(Beginning of The data)
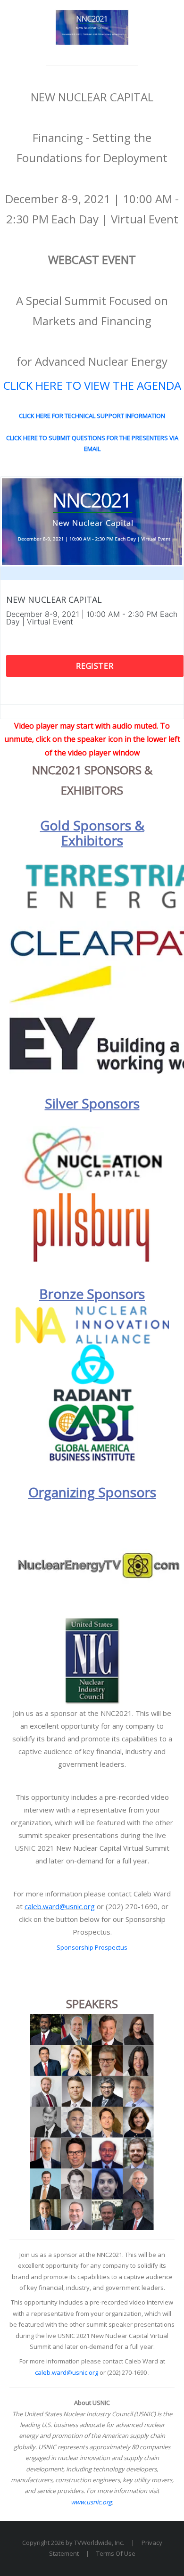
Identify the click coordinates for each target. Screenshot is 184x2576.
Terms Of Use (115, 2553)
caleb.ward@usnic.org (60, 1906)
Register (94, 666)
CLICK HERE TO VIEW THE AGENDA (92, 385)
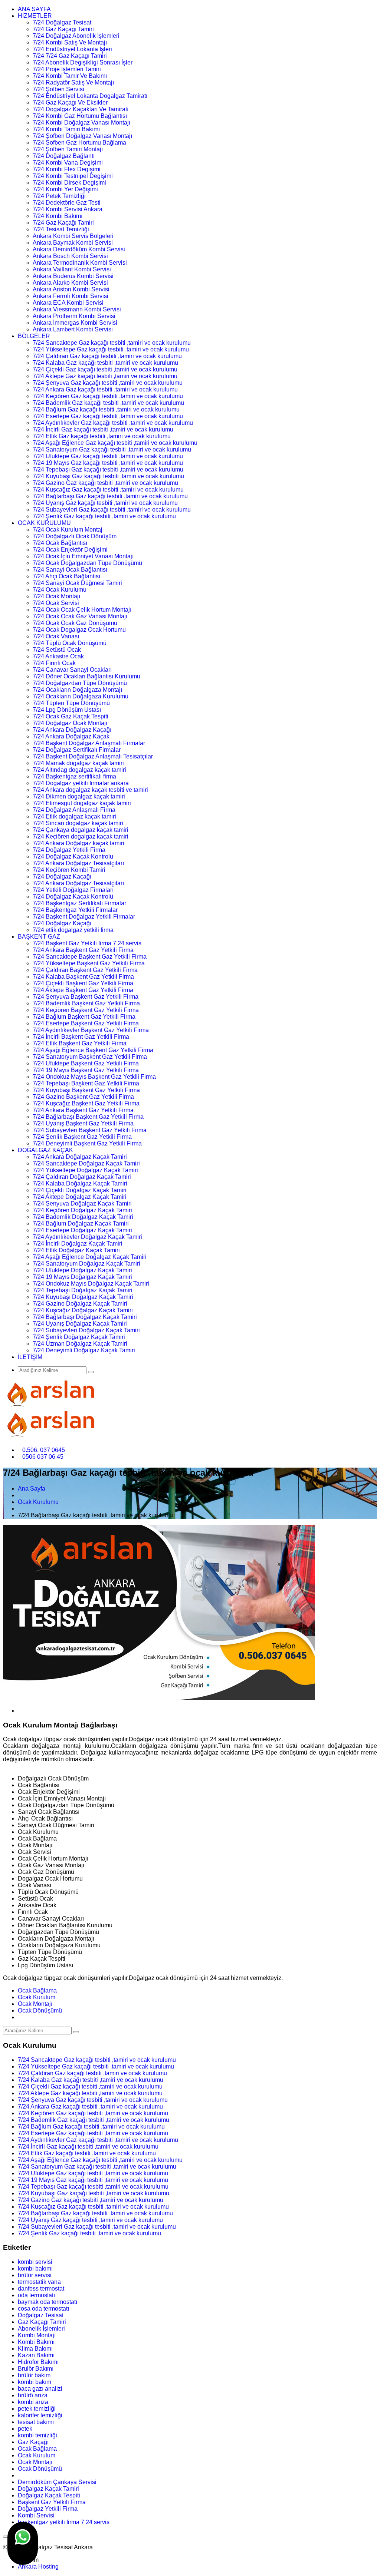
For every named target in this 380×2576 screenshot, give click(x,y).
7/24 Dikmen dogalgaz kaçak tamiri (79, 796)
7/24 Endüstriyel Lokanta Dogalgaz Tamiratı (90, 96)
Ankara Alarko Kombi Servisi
(End of The data)
▶ **Task details**
Give back every record above word for word; the pictures have no place in it.

▶ **Exercise answer**
Identify the click coordinates for each target. Screenshot is 184x2576.
Terms Of Use (115, 2553)
caleb.ward@usnic.org (60, 1906)
Register (94, 666)
CLICK HERE TO VIEW THE AGENDA (92, 385)
For every named target in this 380×2576 screenshot, give click(x,y).
7/24 Dikmen dogalgaz kaçak tamiri (79, 796)
7/24 Endüstriyel Lokanta Dogalgaz Tamiratı (90, 96)
Ankara Alarko Kombi Servisi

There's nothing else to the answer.